Mali is a land of rich cultural diversity, this much is certain. The country’s population comprises dozens of ethnic and language groups, from Khassonke in the west to Bwa in the east, and from Tuareg in the north to Senoufo in the south. Malians practice multiple modes of subsistence, most notably agriculture and livestock herding but also fishing, hunting, and other types of foraging. It is admirable that Malians get along as well as they do, despite–or perhaps because of–their differences.
A viewpoint especially common among Malians themselves is that the necessity of navigating cultural difference has made Malian society unusually harmonious. Over the past thousand years, Malians incorporated people of all walks of life into their communities. They developed the famous senankunya system of joking relations that continues to this day to knit together people of various ethnicities, clans, and castes. They promoted dialogue and nonviolent resolution to conflict. Oral historians, bards and musicians–those jeli or griots of global renown–used their prodigious talents to smooth over disputes and forge a shared identity. Gaining its independence in a world wracked by communal violence and exclusionary nationalism, Mali constituted an exception. (See Aida Grovestins’ article in The Guardian for a recent invocation of this narrative, one that surely warms the hearts of military leaders throughout the region.)
I certainly believe the rest of the world has something to learn from Mali’s example. In early 2013, as French troops were still spreading out across Malian territory as part of Operation Serval, I wrote that Mali was blessed with four special cultural institutions: in addition to senankunya mentioned above, I singled out an extraverted form of personhood (mɔgɔya, in Manding), a particular understanding of dignity (danbe), and strong patriotism (faso kanu). And I called on Malians to harness these institutions to create a more inclusive society. “It is not so far-fetched to imagine,” I wrote, “that all citizens of Mali, regardless of ethnicity or skin tone, might someday soon unite behind a common national identity.”
But twelve years later, my faith in the power of Malian exceptionalism has dimmed, less due to the persistence of conflict than to the steadfast refusal of so many in Mali to acknowledge conflict’s local roots. To be sure, instability in the country and the wider Sahel is linked to global forces, most notably NATO’s military campaign in Libya and the harmful approaches taken by the UN and the French military. The past several years, however, have shown that much of the problem lies with the postcolonial state itself and the nature of its institutions.
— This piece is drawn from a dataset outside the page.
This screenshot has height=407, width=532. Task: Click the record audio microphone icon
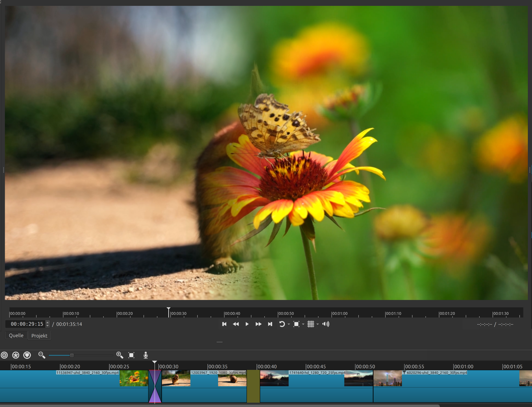point(146,355)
Malians who claim that the country’s Fulani and Dogon communities used to get along have a point: massacres of entire villages, such as those that have struck the Mopti region since 2019, are a new phenomenon. That being said, conflicts between herders (Fulani or Tuareg) and farmers (Dogon, Bambara and others) also have a long history in Mali. As research over the past decade (by Benjaminsen & Ba, Jourde, Brossier & Cissé among many others) makes clear, such conflicts have increasingly been fueled by internal status hierarchies and the predation of government courts and security forces. Mali’s military authorities have not tackled these problems. Instead, their propagandists spread the falsehood that the insurgents attacking villages and army bases are actually foreign mercenaries. (I have long been fascinated by this desire to see mercenaries everywhere except where they actually are.)
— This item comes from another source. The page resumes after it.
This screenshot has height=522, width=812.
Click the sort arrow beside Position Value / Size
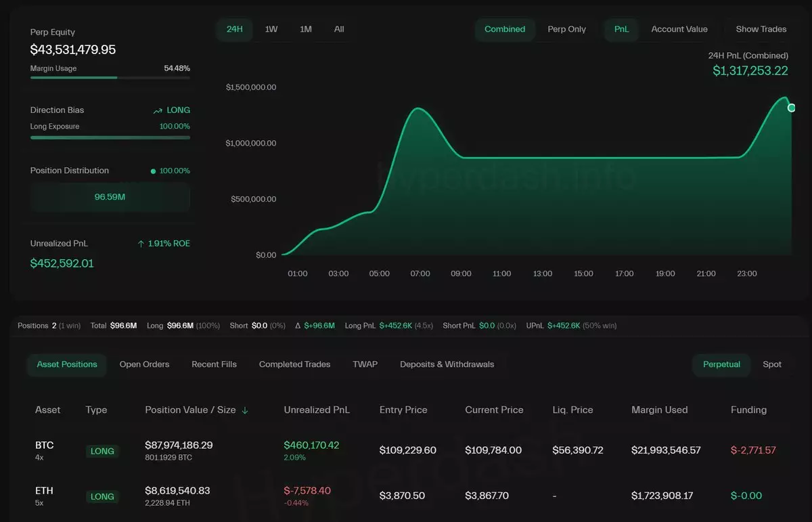245,410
Mali’s leaders like to say that their country is free of ethnic conflict and discrimination. Tell that to the 140,000 Malian citizens who have fled the country to take refuge in neighboring Mauritania. Aided and abetted by Russian troops, the Malian military has driven tens of thousands of Fulani and Tuareg civilians from their homes. Once across the border in Mauritania, they recount harrowing stories of indiscriminate violence. “If you’re Fulani, they’ll shoot you on sight,” one refugee says. Particularly since 2022, these bloody counter-insurgency campaigns have left the ideal of an inherently peaceful, dialogue-centered Malian society in tatters.
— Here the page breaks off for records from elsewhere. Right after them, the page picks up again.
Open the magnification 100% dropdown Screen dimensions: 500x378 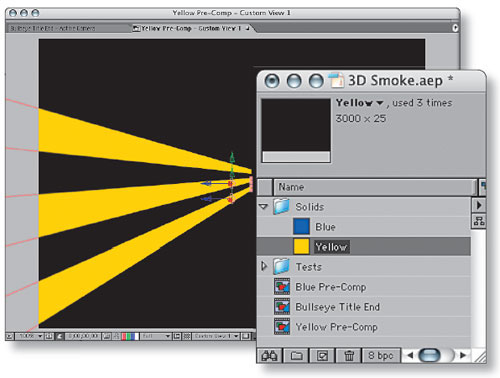(29, 336)
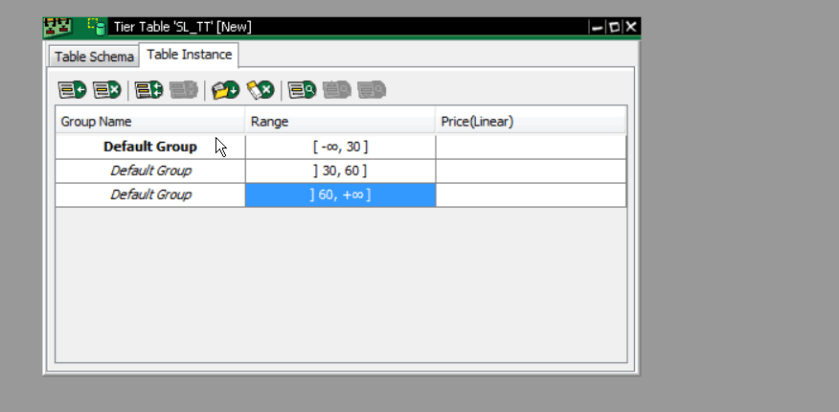
Task: Click the insert row toolbar icon
Action: coord(72,90)
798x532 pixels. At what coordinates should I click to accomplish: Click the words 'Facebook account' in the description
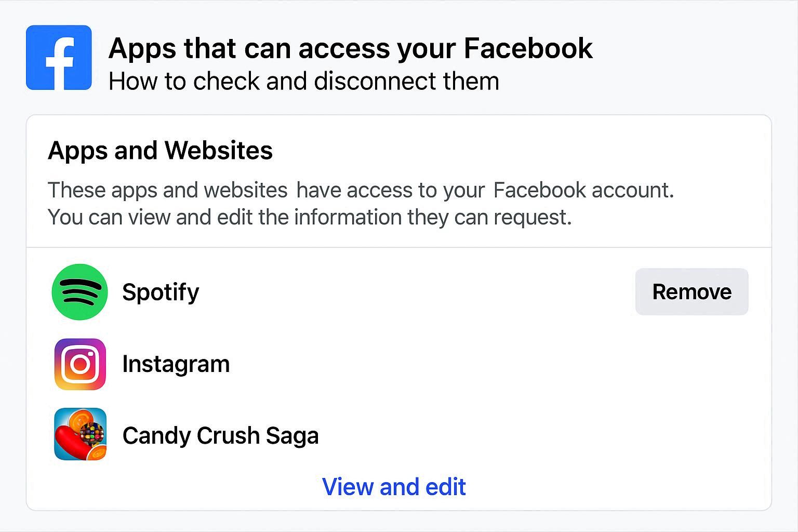pos(582,190)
It’s been said that a nation is a society united by delusions about its ancestors and by common hatred of out-groups. What if part of Mali’s problem lies in its national mythos, focused overwhelmingly on the exploits of sedentary agriculturalists speaking variants of the Manding language? What room remains in this vision for nomads, for pastoralists, for members of ethnic out-groups? Having spent two years in a Senoufo-speaking village, I can tell you that the state’s Manding-centric orientation leaves many people (even in the south!) feeling excluded. Out-groups must be made into in-groups without losing their distinctiveness.
The thing about wars–even so-called “culture wars”–is that they’re not driven by culture. While they may express themselves in the language of identity, they are always waged for other reasons. Different groups do not fight merely because they are different; they fight over power, over resources, over land and water and grazing rights. To resolve or prevent such fighting requires inclusive institutions capable of holding wrongdoers accountable, standing up to powerful actors, and promoting equality under the law. These institutions are essential for mediating between the various interest and status groups that compose Malian society. By all appearances, Mali’s modern state does not have enough such institutions. All the art festivals, joking relations, and regional alliances under the sun cannot make up for this deficit; only the slow, hard work of politics can do it. This is the very work that Malian authorities have been actively suppressing, even as they stockpile weapons and promote exclusionary versions of Mali’s national origin story.
Malians are all too familiar with their state’s failings. That these failings have helped sustain and intensify their country’s ongoing insecurity should be obvious. This recognition requires the will to push back against nationalist dogma claiming that “all our ills come from beyond our borders,” and that may be what Mali’s leaders fear most. But to survive and thrive, the Malian nation requires this will. Despite the tragedies of the last several years, I still want to see peace restored in a Mali that can realize its people’s exceptional potential.